■ Saved entries:
-- Opening Marker --

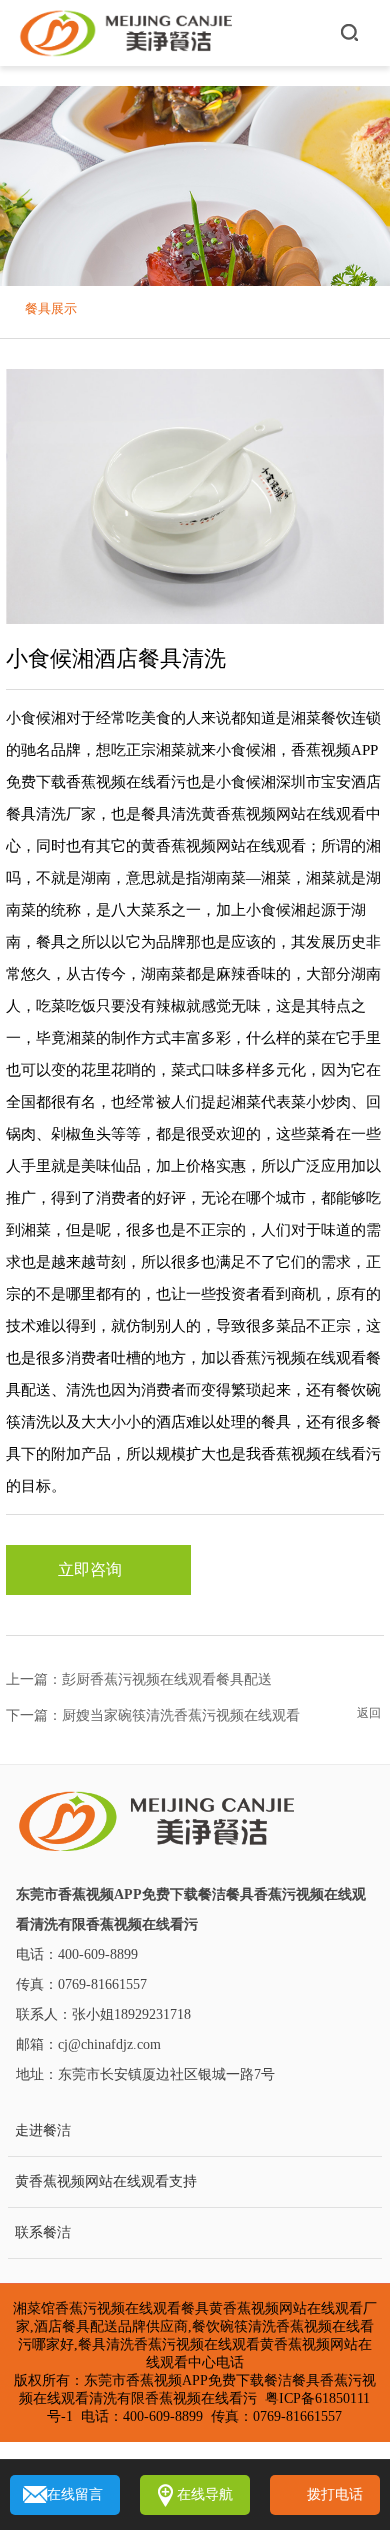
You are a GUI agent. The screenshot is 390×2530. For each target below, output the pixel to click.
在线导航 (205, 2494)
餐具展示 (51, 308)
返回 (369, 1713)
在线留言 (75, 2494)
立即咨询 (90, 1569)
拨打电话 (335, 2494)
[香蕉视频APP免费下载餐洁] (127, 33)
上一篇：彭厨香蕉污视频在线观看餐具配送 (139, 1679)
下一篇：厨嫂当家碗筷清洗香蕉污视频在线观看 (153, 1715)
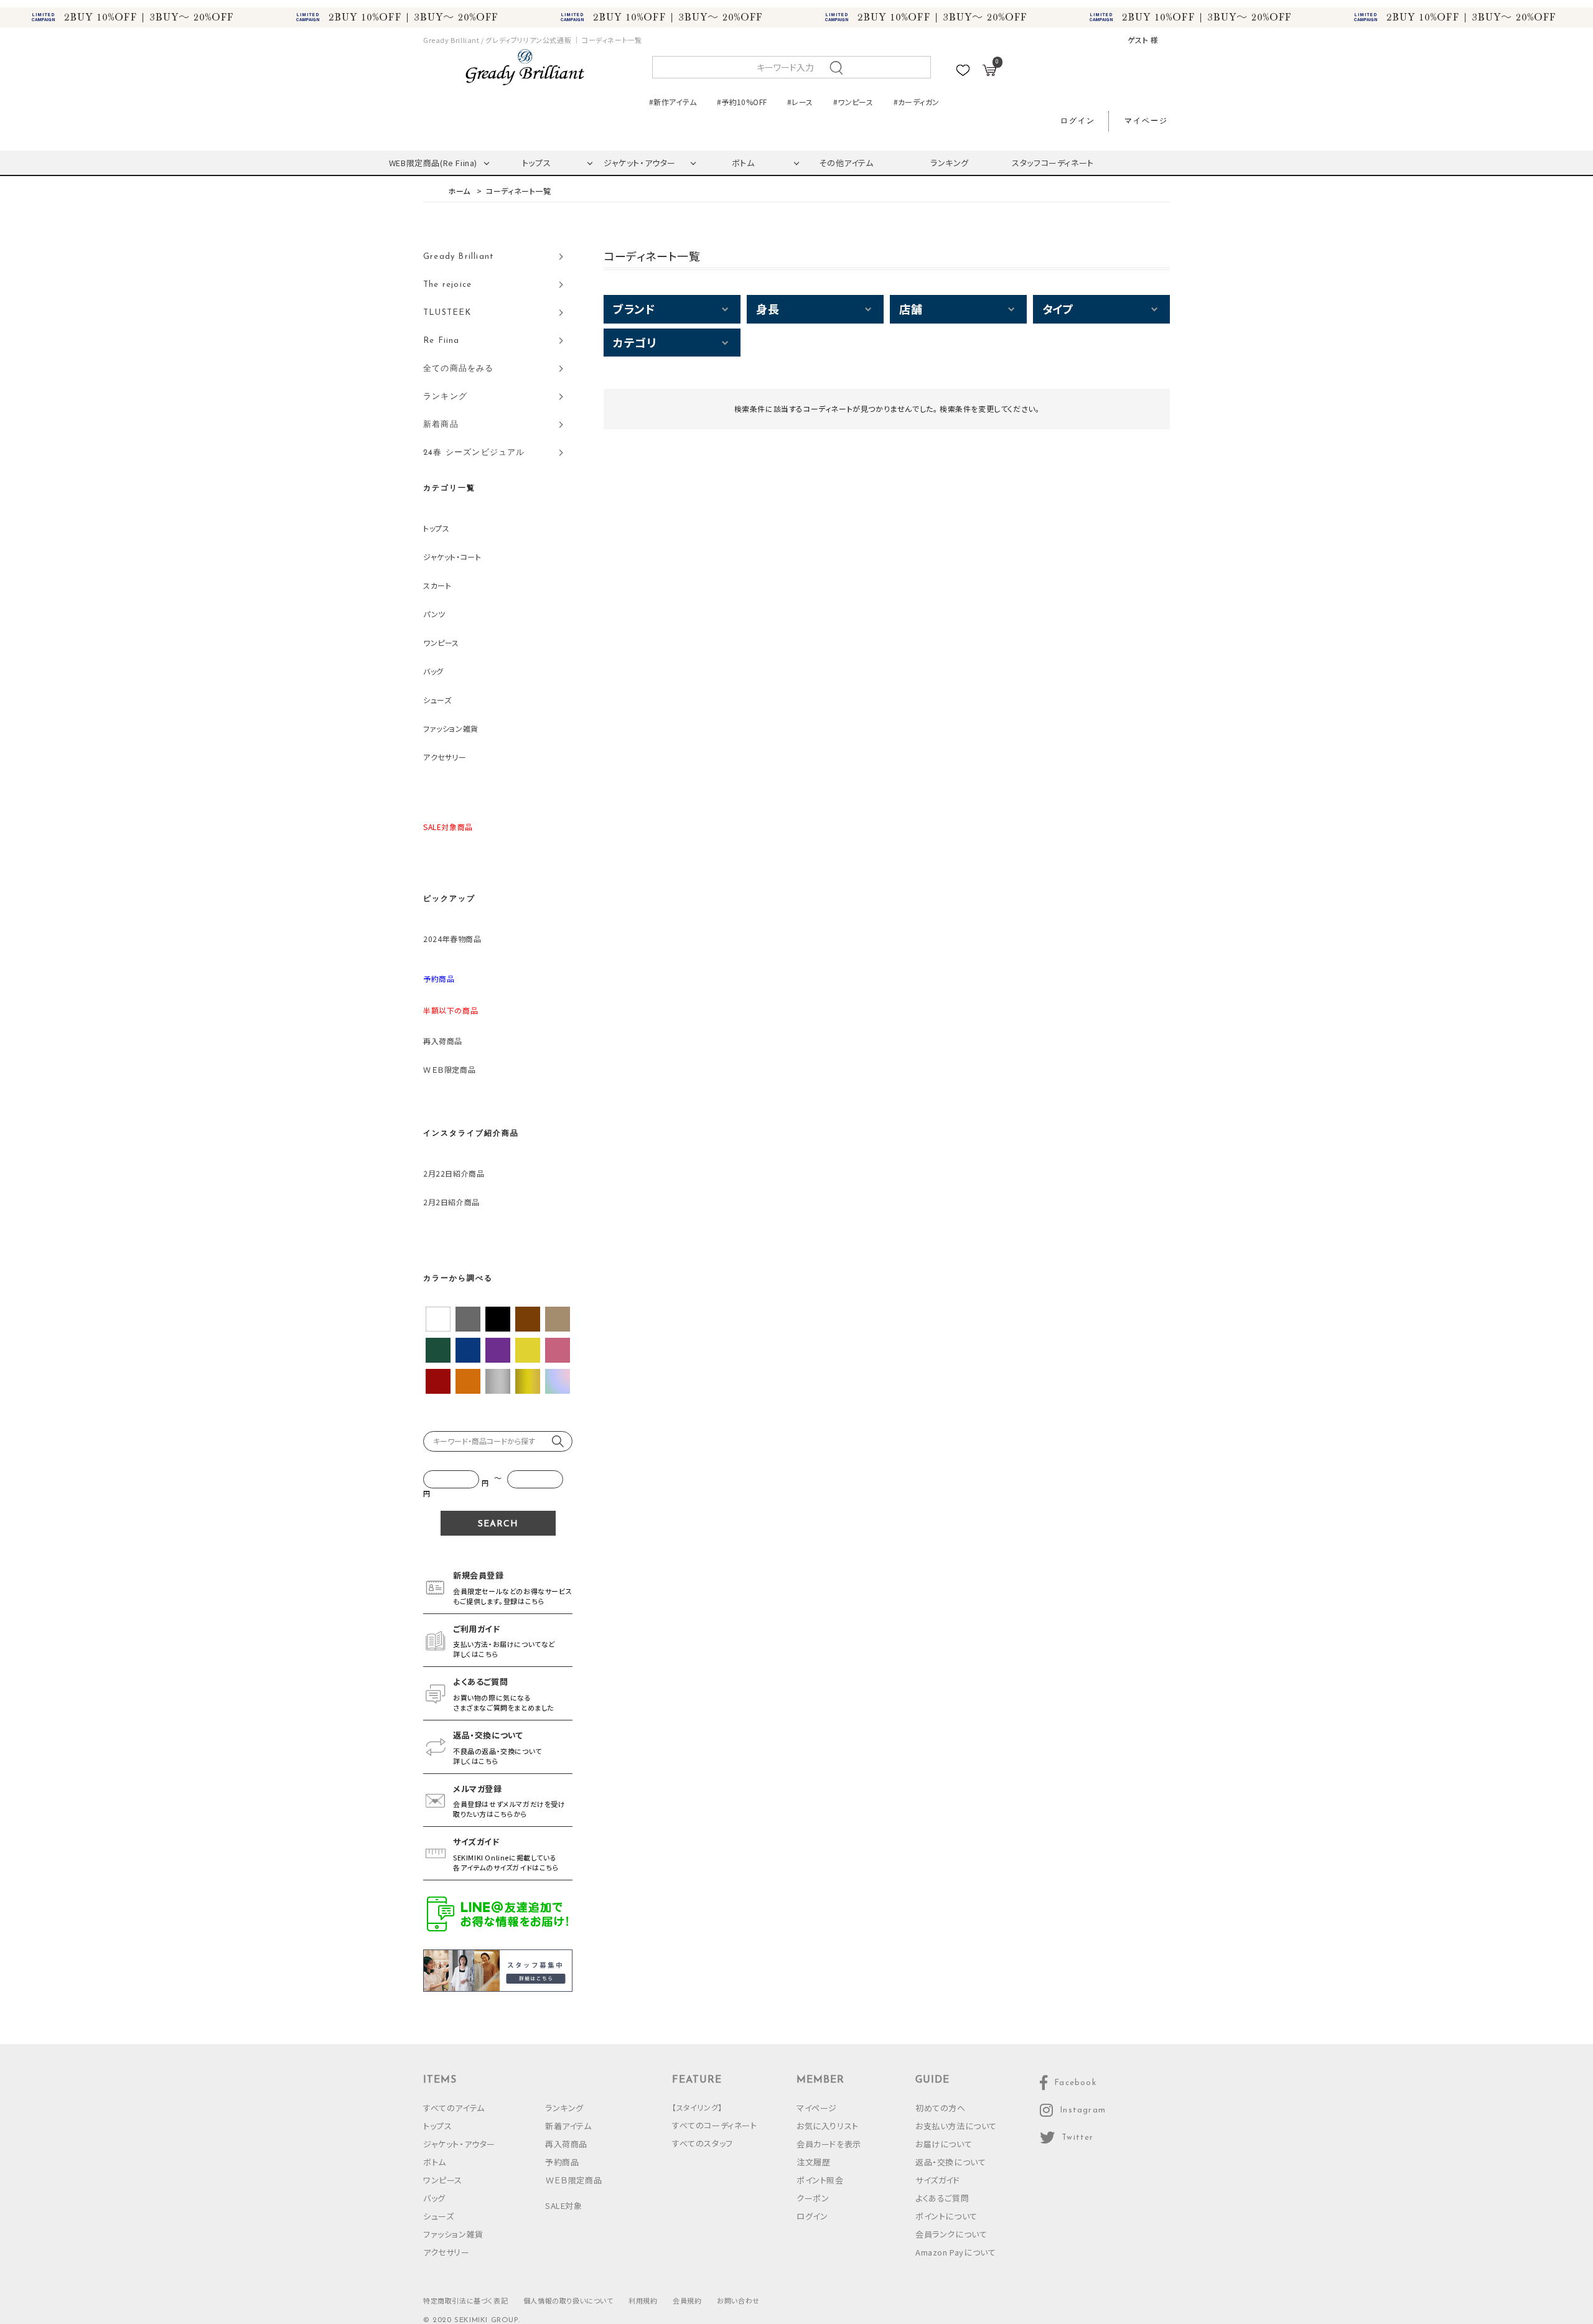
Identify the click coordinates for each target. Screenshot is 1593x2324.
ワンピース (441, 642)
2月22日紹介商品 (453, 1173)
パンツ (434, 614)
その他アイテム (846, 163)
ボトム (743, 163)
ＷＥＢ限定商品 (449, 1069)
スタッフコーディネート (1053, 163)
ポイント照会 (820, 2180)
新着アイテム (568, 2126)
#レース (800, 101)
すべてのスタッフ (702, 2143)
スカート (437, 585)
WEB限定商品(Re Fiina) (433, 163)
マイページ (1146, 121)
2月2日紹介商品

-- Closing Marker --

■ WORK REQUEST: From the records above, pull out every line containing the word "each".

■ SOLUTION FOR THIS PROBLEM:
You are a GUI agent. The screenshot is 390×2530. For each target below, output the pixel to click.
Identify the click coordinates for each target. Screenshot is 1593x2324.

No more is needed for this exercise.